With so many workout styles to choose from, are you wondering what is interval training. Is it just another fad?
Does it really work? It seems every month there is a new fitness craze taking the country by storm. But, high intensity interval training (HIIT) is one concept that has been around for many, many years. Quite simply, interval training is a combination of both high intensity and low intensity cardiovascular exercises.
Basically, a high intensity interval (known as a Sprint Interval) will be followed by a lower intensity interval (known as a Rest Interval). During rest intervals – or periods of recovery – you will not stop your activity, but rather slow it down to allow your body time to recover from the challenge of the sprint interval.

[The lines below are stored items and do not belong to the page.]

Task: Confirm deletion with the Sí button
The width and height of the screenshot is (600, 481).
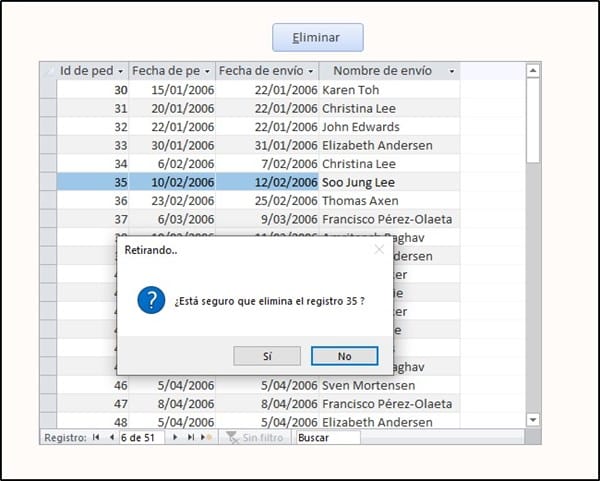Action: (x=267, y=356)
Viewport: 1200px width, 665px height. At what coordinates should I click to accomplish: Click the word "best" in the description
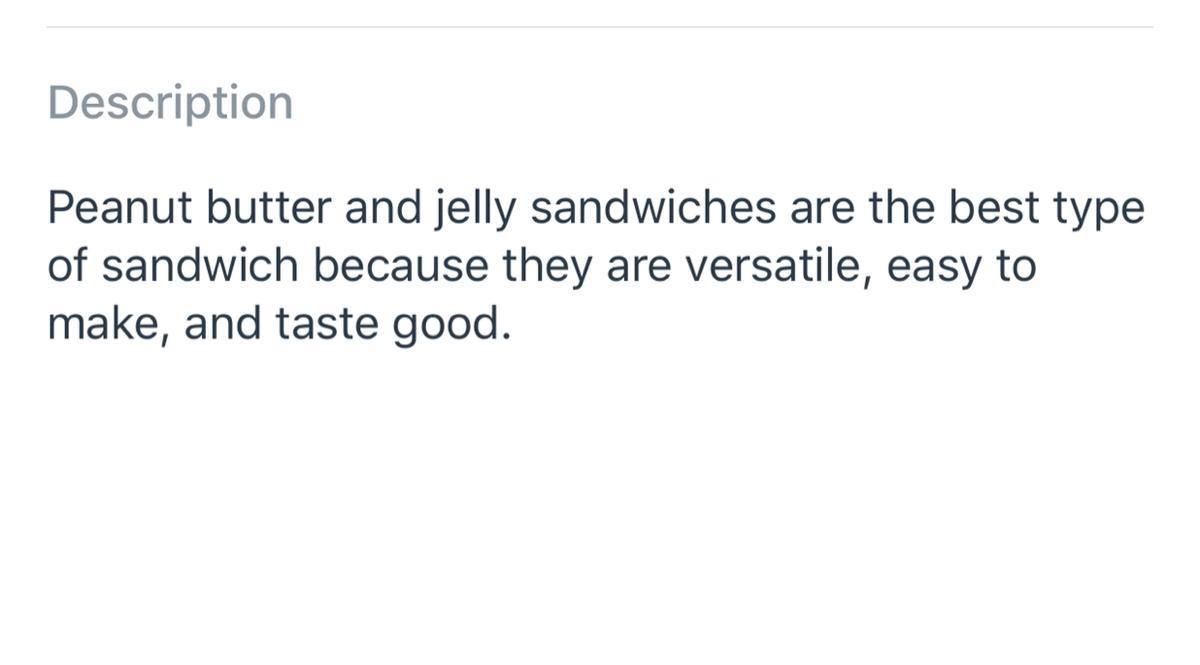992,208
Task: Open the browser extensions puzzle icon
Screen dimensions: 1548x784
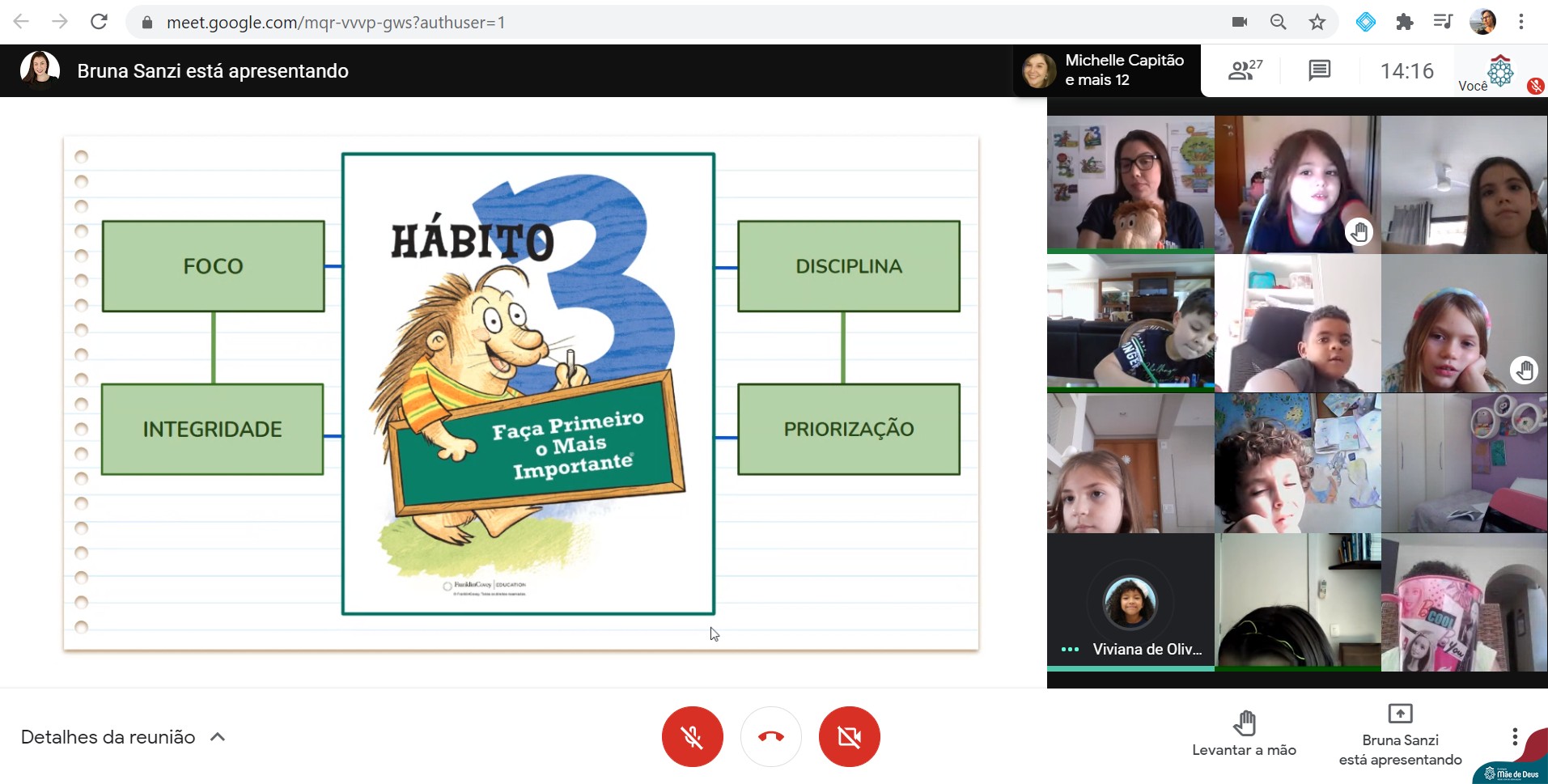Action: click(1404, 22)
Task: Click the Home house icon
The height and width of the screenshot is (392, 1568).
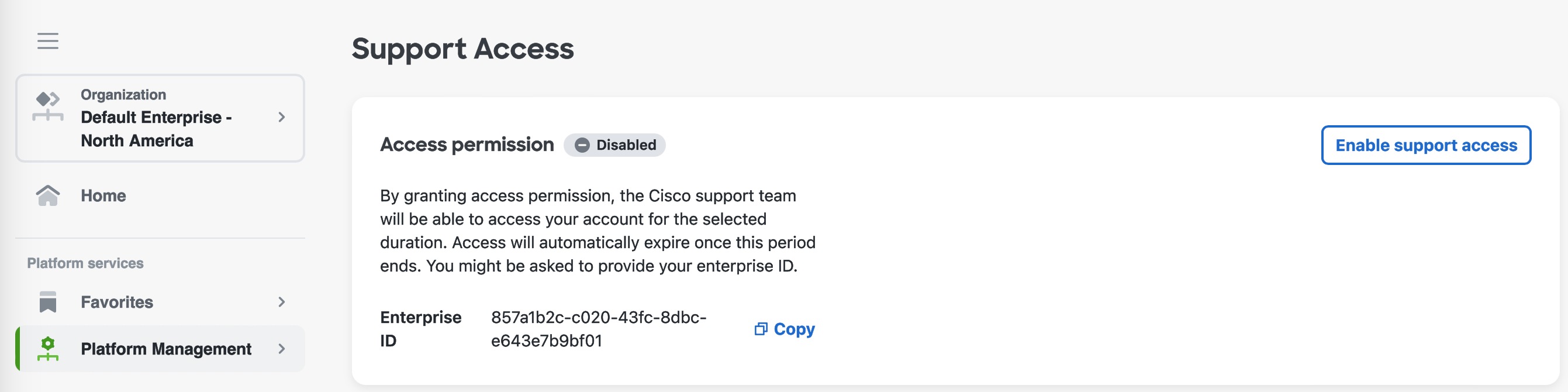Action: coord(47,195)
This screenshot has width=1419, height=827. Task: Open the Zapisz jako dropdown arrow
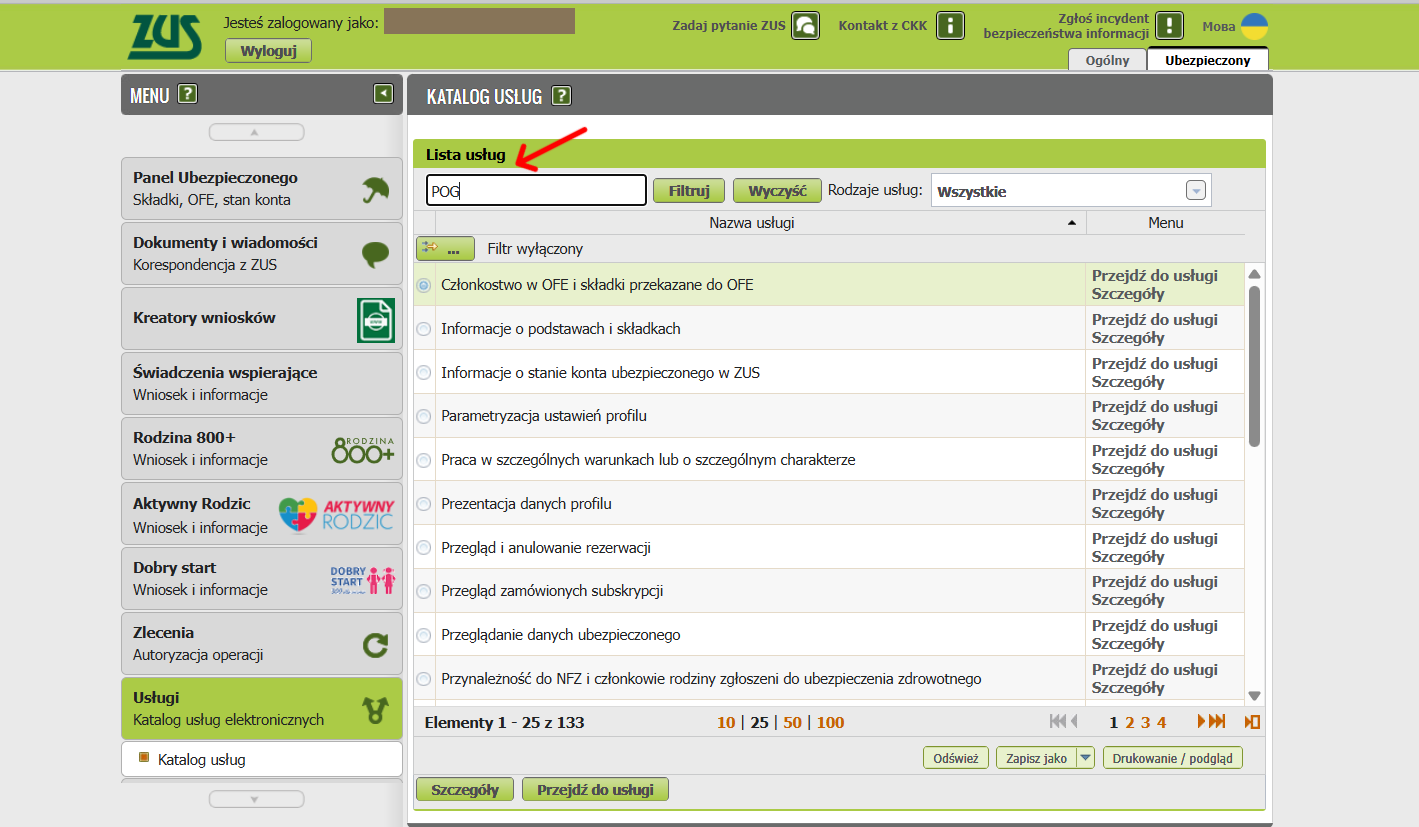pyautogui.click(x=1084, y=758)
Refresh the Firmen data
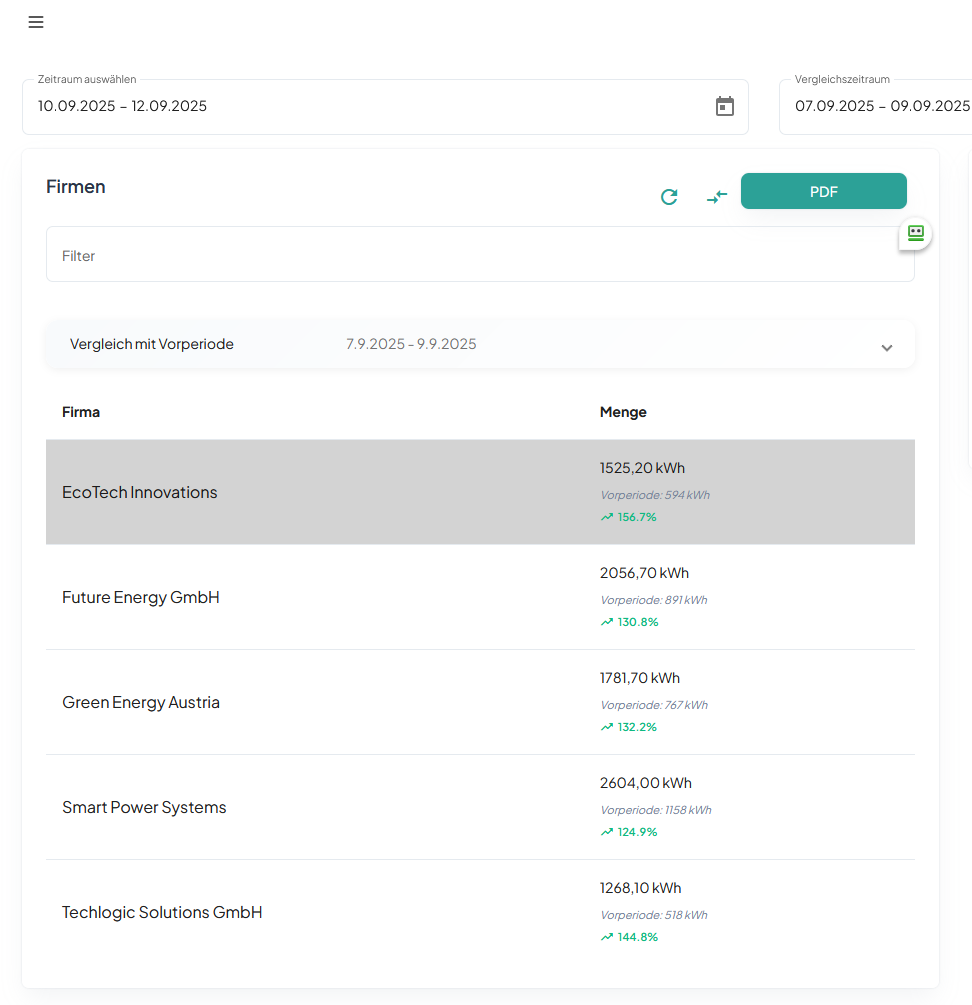The height and width of the screenshot is (1005, 972). tap(669, 197)
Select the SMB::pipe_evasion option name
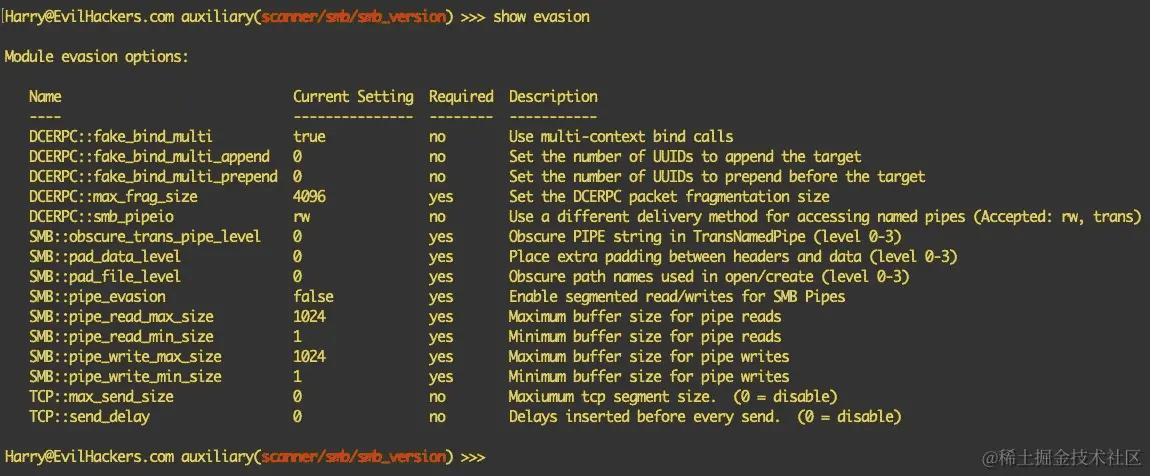This screenshot has height=476, width=1150. tap(97, 296)
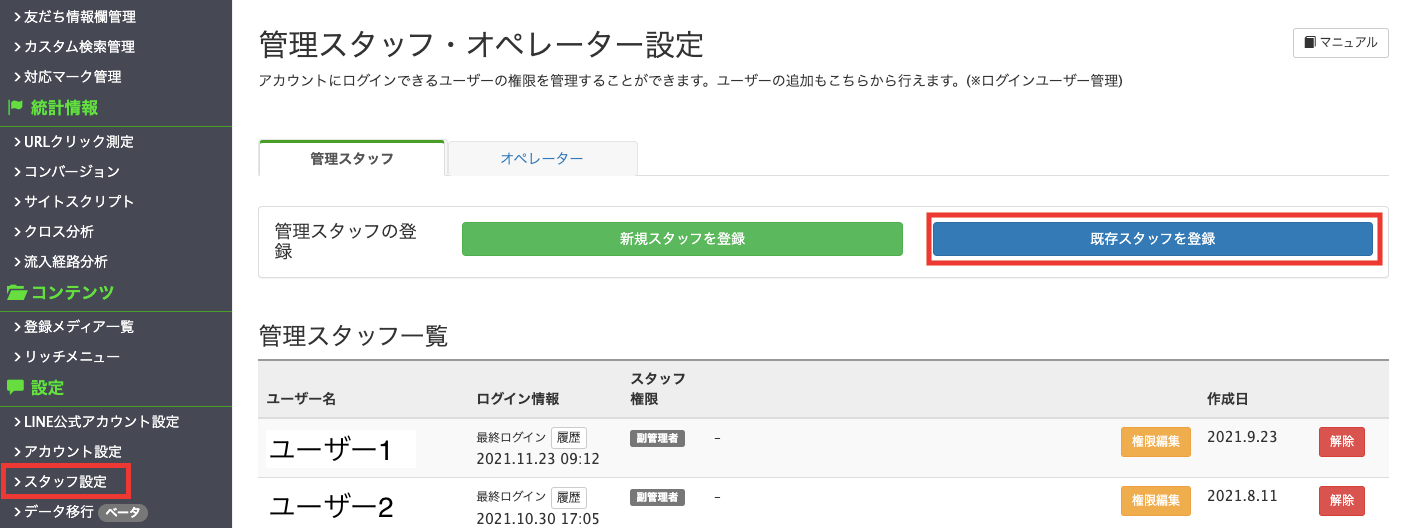This screenshot has height=528, width=1401.
Task: Click 既存スタッフを登録 blue button
Action: pyautogui.click(x=1152, y=239)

The length of the intervals will depend on your fitness level and the type of sprint activity. The intensity level refers to how hard you actually push yourself during the sprint interval. This can be different for each person.
For example, if you are a beginner, moving from a brisk walk to a slow jog may really get your heart pumping. However, if you are a trained athlete, it may take a full-out run to raise your heart rate to the same level. The type of activity can also make a difference.
If you are an experienced runner, you may have to push your body harder to reach your target heart rate than you would if you were trying out a new type of exercise such as boxing or kettlebells. Scientifically (or biologically) speaking, interval training combines two types of exercises: Aerobic and Anaerobic.
Basically, your body has two different systems that it uses to produce energy. During aerobic exercise, your heart and lungs are able to provide enough oxygen to meet the demands being put on your muscles.
In other words, oxygen is used to break down glucose and create fuel for your body. So, you inhale and your body uses the oxygen to power your muscles. This process creates carbon dioxide and water, which you will release when you exhale.
When breathing provides enough oxygen to produce the energy needed for your muscles to perform, this is called aerobic respiration. For most aerobic activity, oxygen is used to create the fuel needed for prolonged activities (such as running, walking, rowing, etc.).
This is not a bad thing, because when your body is in this stage, you are burning more calories. Plus, since you have used up stored energy, your muscles will need to replace what was lost.
This means that you will continue to burn calories even after you are finished your workout. However, during periods of intense exercise, the energy needed exceeds what can be provided by breathing.
Your muscles begin to experience oxygen depletion and now your body must work without oxygen. This is called anaerobic respiration. In fact, “anaerobic” means “without oxygen”. Since your muscles do not have enough oxygen to meet the energy demand they must now create glucose by breaking down stored glycogen.
For you science buffs, this process is called glycolysis. Instead of Carbon Dioxide and water, anaerobic respiration produces a substance called lactic acid. Lactic acid is what causes the muscle burn you experience during a hard workout.
It is also responsible for the fatigue and muscle soreness you may have after putting a lot of strain on your body (such as repetitive action, overtraining, or doing something your muscles may not be used to). Unfortunately, lactic acid isn't as easy to get rid of as CO2 since you cannot simply breathe it out. This is one reason why high-intensity exercises should be kept to short bursts.
Aerobic exercises can be performed for long periods of time; however, anaerobic exercises should be done for short periods only due to the demands they put on your body. This is what makes HIIT so perfect. You can get the benefits of both aerobic and anaerobic exercises.
Plus, the slower, lower intensity intervals will allow your body to carry the lactic acid out of the muscles before it has a chance to build up or pool. Taking the time to cool down and stretch after a workout will also get rid of the lactic acid in your muscles so you can reap the benefits without all the side-effects. Since interval training uses both of your body's energy producing systems, there are many benefits to this type of exercise.
HIIT offers a lot of proven benefits, but it isn't for everyone. If you have a chronic health condition, are new to exercising, or are recovering from an injury, consult your doctor before beginning an interval training plan.
Anaerobic intervals are very challenging and you need to monitor your heart rate carefully. Like any form of exercise, start out slowly and increase the intensity as your fitness level improves.